Mourinho played for a point, got one and departed with United’s extraordinary undefeated run in the Premier League extended to 24 games. Yet another interpretation of that is that 22 points have been dropped in that time: 13 wins, 11 draws. The idiosyncratic Invincibles concentrated on being hard to beat, and they were. The eventual league table will provide proof if this was a point gained or two dropped.
A derby lacking a focal point was belatedly given one by its most identifiable player. Marouane Fellaini was already defining it in one respect: this was an ugly, ungainly encounter, notable for United’s awkward efficiency. Then he went from microcosm to moron, collecting the game’s first booking for chopping down Sergio Aguero, fouling him again and then headbutting him – not with any great violence, but with sufficient obviousness that a red card was rendered inevitable.

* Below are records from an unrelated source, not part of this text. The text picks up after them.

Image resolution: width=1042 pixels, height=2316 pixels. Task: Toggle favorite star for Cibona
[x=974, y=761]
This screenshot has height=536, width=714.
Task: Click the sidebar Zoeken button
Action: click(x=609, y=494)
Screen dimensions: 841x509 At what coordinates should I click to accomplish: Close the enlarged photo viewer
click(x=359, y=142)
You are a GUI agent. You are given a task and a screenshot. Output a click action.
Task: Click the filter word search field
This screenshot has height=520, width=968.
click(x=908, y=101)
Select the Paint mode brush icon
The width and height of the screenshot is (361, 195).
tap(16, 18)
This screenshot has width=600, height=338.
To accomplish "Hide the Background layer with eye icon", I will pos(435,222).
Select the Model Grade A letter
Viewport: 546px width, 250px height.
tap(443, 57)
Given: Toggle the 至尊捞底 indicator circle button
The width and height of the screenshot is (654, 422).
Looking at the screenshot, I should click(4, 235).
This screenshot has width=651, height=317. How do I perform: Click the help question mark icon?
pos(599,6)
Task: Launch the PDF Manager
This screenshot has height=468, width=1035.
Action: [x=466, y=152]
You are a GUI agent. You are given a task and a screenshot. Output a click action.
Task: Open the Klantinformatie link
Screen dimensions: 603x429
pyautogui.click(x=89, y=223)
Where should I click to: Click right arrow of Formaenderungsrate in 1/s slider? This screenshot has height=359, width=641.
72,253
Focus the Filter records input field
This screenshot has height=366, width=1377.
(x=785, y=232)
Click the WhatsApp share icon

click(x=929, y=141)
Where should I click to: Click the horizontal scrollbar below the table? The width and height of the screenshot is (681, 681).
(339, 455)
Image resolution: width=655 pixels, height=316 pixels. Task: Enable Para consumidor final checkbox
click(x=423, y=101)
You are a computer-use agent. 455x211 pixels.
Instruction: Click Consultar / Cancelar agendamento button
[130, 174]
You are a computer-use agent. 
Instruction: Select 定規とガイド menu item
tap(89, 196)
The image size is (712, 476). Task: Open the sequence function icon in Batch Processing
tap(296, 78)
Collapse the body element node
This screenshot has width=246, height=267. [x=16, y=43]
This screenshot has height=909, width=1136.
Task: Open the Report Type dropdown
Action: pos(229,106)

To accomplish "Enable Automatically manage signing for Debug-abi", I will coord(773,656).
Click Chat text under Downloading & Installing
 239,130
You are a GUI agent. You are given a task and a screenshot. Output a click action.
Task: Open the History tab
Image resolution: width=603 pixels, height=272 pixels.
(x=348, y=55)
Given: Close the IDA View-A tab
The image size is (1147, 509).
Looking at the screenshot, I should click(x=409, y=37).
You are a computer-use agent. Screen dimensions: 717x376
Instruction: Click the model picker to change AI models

Fellaini had been the unglamorous bruiser. He can seem an odd emblem of Mourinho’s United but while the Portuguese has the profile and charisma of a superstar striker, he can be the managerial equivalent of a defensive midfielder. He is an unapologetic spoiler. He has secured 0-0 draws at both Anfield and the Etihad Stadium this season.
His team had 31 per cent of the ball, one shot on target – and even that was a chance fashioned by Claudio Bravo’s inability to hold on to a cross – and, while Aguero hit a post and Gabriel Jesus had an added-time goal disallowed, comparatively few defensive alarms. They have still only conceded five league goals in 2017 and, without three injured centre-backs, nonetheless saw Eric Bailly and Daley Blind dovetail well, shielded well by a trio in the heart of the midfield.
When Fellaini’s dismissal meant Marcus Rashford had to be sacrificed, Tim Fosu-Mensah came on and United played 4-5-0. Guardiola played a striker-less system of sorts at Barcelona with a false nine. Mourinho ended with a very different version of one. This was defensive. Anthony Martial had stuck so close to Matteo Darmian that United almost fielded two left-backs. Rashford cut an isolated figure before his withdrawal.
United approached it in the manner of a European away game; draw 0-0 and take them back to Old Trafford. Except that, with trips to Arsenal and Tottenham to come, United’s Premier League destiny will be determined on their travels. They have procured points at the expense of lesser lights but are yet to record a landmark away win; without one, they need to win the Europa League for their season to be branded a success.